Effort is often viewed as one component of the broader construct of school engagement (Fredricks et al., 2004). Within the literature on school engagement, effort is considered to be an aspect of both cognitive and
behavioral engagement. Cognitive engagement refers to students’ psychological investment; it consists of willingness to exert the energy required to
understand and master an activity or task. Behavioral engagement draws on the idea of participation; it refers to students’ actual execution of an activity or task in school. As a whole, effort is the behavioral manifestation of engagement defined as “students’ energized, enthusiastic, emotionally positive, cognitively focused interactions with academic activities” (Kindermann, 2007, p. 1186). The methodological implication in applying this definition is that these cognitively focused interactions should be observable. We used this criterion in selecting articles for this review (as described earlier) and identifying conceptual dimensions from the literature.1
Given the range of behaviors observed across the 32 studies, the definitions used by the researchers reflect different dimensions of effort guided by the aims of their own individual research questions, rather than a particular theoretical perspective. Nevertheless, we identified two conceptual dimensions most frequently described: degree of effort and degree of specificity. As a means to develop guidelines for assessing measurement properties of this construct, we briefly define and discuss each of these dimensions in turn.
1 Discerning (or arguing) whether effort is distinct from engagement or a component of
engagement is beyond the scope of this chapter. We instead adopt the directive from the engagement literature that effort comprises observable behaviors. We only draw on concepts and themes from the engagement literature insofar as they help elucidate our understanding of effort.
Degree of Effort
Degree of effort involves the “overall amount of energy or work expended over the course of learning” (Agbuga & Xiang, 2008, p. 181). The exertion of energy requires that students meet at least the minimum requirements for a given class or task (such as showing up to social studies class on time) and express motivation for and a personal investment in the given class or task (such as working hard on assignments in social studies class). Not all levels of effort put forth by students are the same, and therefore the literature differentiates effort according to degree, or procedural versus substantive effort. In general, procedural effort focuses on the completion of a task, whereas substantive effort focuses on active involvement in the task. Procedural effort consists of completing a learning/academic task, complying with school and classroom rules, and exerting the minimal adequate effort needed to function and to progress through school. Examples of procedural effort include coming to class on time, completing homework assignments, and paying attention during class. Substantive effort reflects moving beyond mere compliance toward taking an active role in learning, such as taking the lead on class projects, spending extra time studying for exams and quizzes, and generally working hard in school.
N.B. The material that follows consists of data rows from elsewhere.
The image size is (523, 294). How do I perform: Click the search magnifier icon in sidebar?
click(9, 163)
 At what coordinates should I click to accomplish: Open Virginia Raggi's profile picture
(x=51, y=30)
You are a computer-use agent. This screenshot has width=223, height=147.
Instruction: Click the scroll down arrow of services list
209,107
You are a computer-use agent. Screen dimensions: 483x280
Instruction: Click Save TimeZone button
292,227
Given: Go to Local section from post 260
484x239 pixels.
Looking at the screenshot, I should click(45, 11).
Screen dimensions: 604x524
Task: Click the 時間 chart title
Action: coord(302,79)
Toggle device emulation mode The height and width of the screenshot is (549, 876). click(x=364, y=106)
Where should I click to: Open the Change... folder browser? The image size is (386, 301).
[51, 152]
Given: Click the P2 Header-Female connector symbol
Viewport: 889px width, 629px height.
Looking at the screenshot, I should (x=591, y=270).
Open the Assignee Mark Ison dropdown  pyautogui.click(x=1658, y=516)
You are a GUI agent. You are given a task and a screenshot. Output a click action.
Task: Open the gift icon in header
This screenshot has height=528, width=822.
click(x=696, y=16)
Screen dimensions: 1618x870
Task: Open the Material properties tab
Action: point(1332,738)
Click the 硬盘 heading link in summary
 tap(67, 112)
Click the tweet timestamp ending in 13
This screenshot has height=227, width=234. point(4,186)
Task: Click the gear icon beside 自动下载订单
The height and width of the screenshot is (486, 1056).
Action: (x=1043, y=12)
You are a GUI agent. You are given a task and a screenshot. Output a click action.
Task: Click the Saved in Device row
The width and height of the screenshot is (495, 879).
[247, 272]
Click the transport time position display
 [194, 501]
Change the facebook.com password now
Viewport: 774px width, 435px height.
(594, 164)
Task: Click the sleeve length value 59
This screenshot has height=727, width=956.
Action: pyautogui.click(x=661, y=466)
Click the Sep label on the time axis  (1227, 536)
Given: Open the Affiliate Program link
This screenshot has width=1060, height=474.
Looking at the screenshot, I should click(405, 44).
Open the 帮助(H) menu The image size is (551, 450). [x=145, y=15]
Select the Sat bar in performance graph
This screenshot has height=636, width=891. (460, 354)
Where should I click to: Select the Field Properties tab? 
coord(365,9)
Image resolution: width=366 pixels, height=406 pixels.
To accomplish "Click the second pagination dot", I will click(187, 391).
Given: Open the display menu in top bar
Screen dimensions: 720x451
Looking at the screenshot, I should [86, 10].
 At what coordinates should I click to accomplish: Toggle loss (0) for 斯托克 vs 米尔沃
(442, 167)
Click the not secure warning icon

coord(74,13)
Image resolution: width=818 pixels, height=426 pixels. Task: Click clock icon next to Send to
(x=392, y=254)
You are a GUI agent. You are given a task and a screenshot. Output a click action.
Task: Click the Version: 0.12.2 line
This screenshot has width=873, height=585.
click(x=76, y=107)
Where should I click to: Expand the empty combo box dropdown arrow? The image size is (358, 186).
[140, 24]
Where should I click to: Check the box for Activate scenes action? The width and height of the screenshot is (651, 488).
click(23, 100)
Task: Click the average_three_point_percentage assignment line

Some researchers contend that only substantive behaviors can truly be considered effort (e.g., Lee & Anderson, 1993).2 However, we adopt the
procedural-substantive distinction because studies of effort use this distinction when discerning different forms of behavioral engagement to maintain conceptual consistency with this established literature. In addition, we feel there is not enough empirical evidence or theoretical guidance to discount procedural behaviors as indicators of effort. In general, studies measuring compliance/cooperation measured procedural effort, whereas those measuring active participation/working hard measured substantive effort.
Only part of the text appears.